It’s long been believed in Chicago that the Cubs streak of futility was caused when a man wasn’t allowed to bring his lucky goat into the stadium during the 1945 World Series but perhaps the source of all the team’s failures is someone else, famed illustrator Norman Rockwell.
In an iconic 1948 painting entitled, “The Dugout,” Rockwell painted a forlorn Cubs batboy resigned to yet another failure, in the background are slumped over Cubs players and managers and over them are jeering, disappointed fans. Not a pretty picture. A study for the final piece (that’s housed down the street from where I live at the Brooklyn Museum) was recently sold to a private collector for $662,500. The original picture was the cover for a 1948 Saturday Evening Post and was done in Boston prior to a Boston Braves/Cubs game; in fact the batboy isn’t a member of the Cubs but was the visiting team’s assigned batboy and actually a Boston native.

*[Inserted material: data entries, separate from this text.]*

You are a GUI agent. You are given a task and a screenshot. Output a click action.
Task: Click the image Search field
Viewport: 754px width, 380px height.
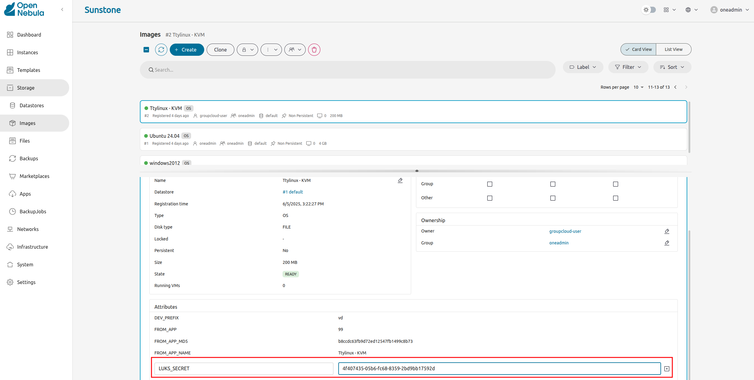(x=347, y=70)
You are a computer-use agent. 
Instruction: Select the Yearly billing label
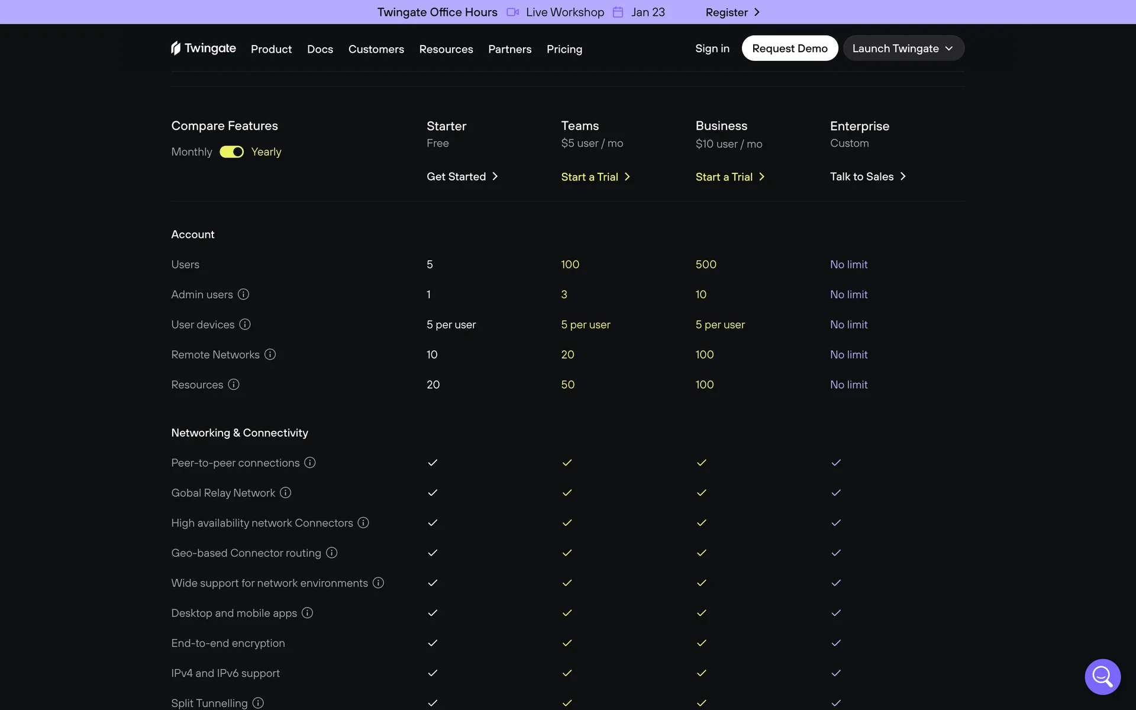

Scott Simon, an NPR host and Chicago native, has a print of “The Dugout” hanging in his office: “The fact that this painting was on the cover of the most popular magazine in America at the time, and had been painted by the most popular illustrator at the time, cemented in people’s minds the image of the Cubs as losers. Of course, they did everything possible to live up to that image. But after that picture, we no longer talked about a team that won nine pennants but about lovable losers.”
After the Cubs posed for the picture the lost both ends of a doubleheader, their catcher (who is directly behind the batboy) was beaned in the head. On the day the cover was published, Sept. 4,1948, the Cubs lost 6-0 to the Brooklyn Dodgers; All Star pitcher Johnny Schmitz who stands to the right of the batboy gave up 5 runs in 3 innings during that game.